Private Willard C. Pike, whose family lived on Latham Street, is one such flu victim whose story Bahlman will recount. Pike’s mother got a letter from him on the same day she was officially notified of his death. By coincidence there was a nurse from Williamstown assigned to the hospital unit where he died who was able to write and tell the family about his last days. After the war, Private Pike was disinterred and reburied in Westlawn Cemetery.

“It was the third and last wave of 1918 flu that killed people here in Williamstown,” Bahlman noted. “Brainerd Mears was the commander of the state guard at that time and they closed Williamstown off for a couple of weeks. You had to have a pass from town hall to cross the borders into town!”

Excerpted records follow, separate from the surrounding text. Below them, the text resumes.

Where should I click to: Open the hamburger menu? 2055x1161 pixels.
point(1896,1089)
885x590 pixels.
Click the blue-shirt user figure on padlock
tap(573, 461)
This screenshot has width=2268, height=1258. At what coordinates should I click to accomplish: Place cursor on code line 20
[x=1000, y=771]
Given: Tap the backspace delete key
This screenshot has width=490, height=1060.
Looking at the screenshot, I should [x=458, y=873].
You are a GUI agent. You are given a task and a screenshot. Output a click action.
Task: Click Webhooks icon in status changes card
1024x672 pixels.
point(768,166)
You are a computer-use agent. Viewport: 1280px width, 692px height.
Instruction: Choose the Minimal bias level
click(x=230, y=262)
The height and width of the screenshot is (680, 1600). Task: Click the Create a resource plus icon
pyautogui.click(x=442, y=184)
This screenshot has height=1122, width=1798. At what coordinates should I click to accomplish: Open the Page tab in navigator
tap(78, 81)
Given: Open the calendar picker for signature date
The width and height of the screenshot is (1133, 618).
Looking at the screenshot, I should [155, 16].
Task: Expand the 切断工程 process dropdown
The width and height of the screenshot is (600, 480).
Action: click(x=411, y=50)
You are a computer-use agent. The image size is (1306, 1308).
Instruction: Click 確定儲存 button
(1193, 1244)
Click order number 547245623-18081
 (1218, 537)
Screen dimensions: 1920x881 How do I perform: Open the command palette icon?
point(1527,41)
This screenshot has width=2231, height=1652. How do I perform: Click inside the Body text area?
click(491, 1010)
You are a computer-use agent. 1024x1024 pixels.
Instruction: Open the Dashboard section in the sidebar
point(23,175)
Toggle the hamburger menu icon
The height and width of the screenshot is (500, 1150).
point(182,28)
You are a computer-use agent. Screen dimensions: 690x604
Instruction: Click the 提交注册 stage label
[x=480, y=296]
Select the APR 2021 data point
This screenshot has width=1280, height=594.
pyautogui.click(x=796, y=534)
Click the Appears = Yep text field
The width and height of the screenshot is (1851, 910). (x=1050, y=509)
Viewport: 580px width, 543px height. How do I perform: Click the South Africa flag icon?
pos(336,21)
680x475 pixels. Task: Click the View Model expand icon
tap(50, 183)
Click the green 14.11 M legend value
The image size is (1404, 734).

Mark your calendars and use the Zoom link below to join us for this special opportunity to learn more about the history of the last international pandemic to affect our community.

The 1918 Flu Pandemic Strikes Williamstown Video
Or Telephone:
(929) 205-6099  or
(346) 248-7799 
Webinar ID: 986 2984 9321

Long-time Williamstown resident, Dusty Bahlman graduated from the Lawrenceville School and Millbrook School and then from New England College in Henniker, NH, with a BA in communications/journalism. He launched his career as a reporter at the Troy (NY) Record, then worked as associate editor of Photonics Spectra, a Pittsfield based monthly magazine for professionals in the fields of lasers, fiber optics, electro-optics and imaging, before becoming a reporter at The Berkshire Eagle for nearly 20 years. Since leaving the Eagle in 2005 he has worked as a freelance writer and journalist.